# Spinning on my new e-wheel



## gardenpoet (Jun 24, 2016)

Yes, I am the lucky one that got the Kickstarter e-wheel that word dancer decided to give up. Thanks to her generous advice, I was able to get started quickly. So fun!! I have spent way too much time today playing with fiber and this cute little contrivance. Worddancer encouraged me to share with you what I have done so far and also put forth a question I have:
How do you know when the yarn you are spinning has enough (or too much?) twist in it? What do you do when it is too much?
As to sharing, here's my story...
The photo below shows my very first ever bobbin of yarn spun on a wheel. (This e-wheel is my first ever wheel). I used several different kinds of fiber that I had purchased to learn to spin, so not much of each. It was really a good lesson on how different fibers have distinct properties, not just in feel but how they react differently to the process (and that I need to shift my work to accommodate them). It was much easier to get more consistent yarn from the wheel than from the drop spindle, enough not perfect yet. I do have trouble making the join smooth instead of being a lump there-- any suggestions on that?
The second photo shows also the second bobbin I did, with mostly white fiber that already had some of the colored stuff in it. I can see that on the last third (on the bottom in this photo) I got lazy and didn't draft as thinly and the yarn came out fatter, duh.
Third photo: these are two little balls of singles I made on the drop spend several days ago and which were waiting to be plied. I decided to go ahead and ply them with the wheel; why not?

────────

■ What to work on
1) In the e-wheel post, change "fatter" to "thicker" and write out the stretch from "The second photo" through "wheel; why not?".
2) Go on with the e-wheel post after its last sentence.

■ Listed entries

────────

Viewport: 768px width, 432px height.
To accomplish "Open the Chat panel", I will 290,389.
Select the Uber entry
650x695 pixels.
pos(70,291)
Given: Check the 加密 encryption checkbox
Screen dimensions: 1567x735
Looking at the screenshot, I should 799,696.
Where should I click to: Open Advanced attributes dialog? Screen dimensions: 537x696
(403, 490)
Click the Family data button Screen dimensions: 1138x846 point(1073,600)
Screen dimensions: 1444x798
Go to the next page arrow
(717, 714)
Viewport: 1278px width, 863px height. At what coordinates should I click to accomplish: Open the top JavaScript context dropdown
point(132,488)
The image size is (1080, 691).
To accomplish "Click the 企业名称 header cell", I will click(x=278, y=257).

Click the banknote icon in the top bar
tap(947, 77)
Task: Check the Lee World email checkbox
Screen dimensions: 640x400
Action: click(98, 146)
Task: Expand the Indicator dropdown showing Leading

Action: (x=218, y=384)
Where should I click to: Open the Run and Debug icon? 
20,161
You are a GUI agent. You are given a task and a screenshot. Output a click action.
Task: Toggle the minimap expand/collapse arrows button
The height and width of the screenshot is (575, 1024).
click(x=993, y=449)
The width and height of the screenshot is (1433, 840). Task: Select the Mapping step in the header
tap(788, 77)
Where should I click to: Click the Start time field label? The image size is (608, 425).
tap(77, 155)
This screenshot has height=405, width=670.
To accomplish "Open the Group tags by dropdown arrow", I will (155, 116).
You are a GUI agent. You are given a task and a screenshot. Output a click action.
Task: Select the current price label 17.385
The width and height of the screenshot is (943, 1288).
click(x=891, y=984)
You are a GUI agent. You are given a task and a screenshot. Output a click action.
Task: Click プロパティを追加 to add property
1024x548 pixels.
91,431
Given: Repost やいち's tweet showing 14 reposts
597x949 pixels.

────────

■ Responses
1)
The second photo shows also the second bobbin I did, with mostly white fiber that already had some of the colored stuff in it. I can see that on the last third (on the bottom in this photo) I got lazy and didn't draft as thinly and the yarn came out thicker, duh.
Third photo: these are two little balls of singles I made on the drop spend several days ago and which were waiting to be plied. I decided to go ahead and ply them with the wheel; why not?

2)
Last photo: why not, indeed. This shows the holy mess that came from my first plying. I am sort of embraced to even show it. Clearly I really didn't control the yarns at all, and then spent more time unpinning and unkinking the tangles than spinning them back together again. It really seemed like the grey yarn was way overspun during its drop spindle genesis. Question: does the twist amount need to be the same for the two yarns being plied together? I do know that the ply twist is in reverse, so did do that. Question: can I ply some yarn with lengths of embroidery floss? (using all 6 strands as it comes out of the packet)? I have a lot of floss from my mom's sewing drawer and was imagining it would look cool plied with yarn.

Anyway, all ya'll are completely right about this being consuming. I can see that worrying about the cost of a wheel is nothing, compared to the cost of all the fiber this can consume!


----------



## gardenpoet (Jun 24, 2016)

Thank you again, worddancer for all your help and this opportunity.


----------



## desireeross (Jun 2, 2013)

It is very easy to over-spin yarn on an e-spinner. The trick is to ply back often and test. The speed also has a lot to do with over-spinning. I have slowed down my speed considerably and the results have been amazing. When I have over-spun plied yarn I run it back fast to take some of the ply out. I guess you could do the same with the singles

I also measure the angle often. That tells me straight away if I'm over spinning. I usually try to aim for 35 degree angle. As from 40 degree I start running into over plied issued


----------



## run4fittness (May 22, 2011)

I don't know the answers to your questions, but I do know you will only get better with time. :sm24:


----------



## wordancer (May 4, 2011)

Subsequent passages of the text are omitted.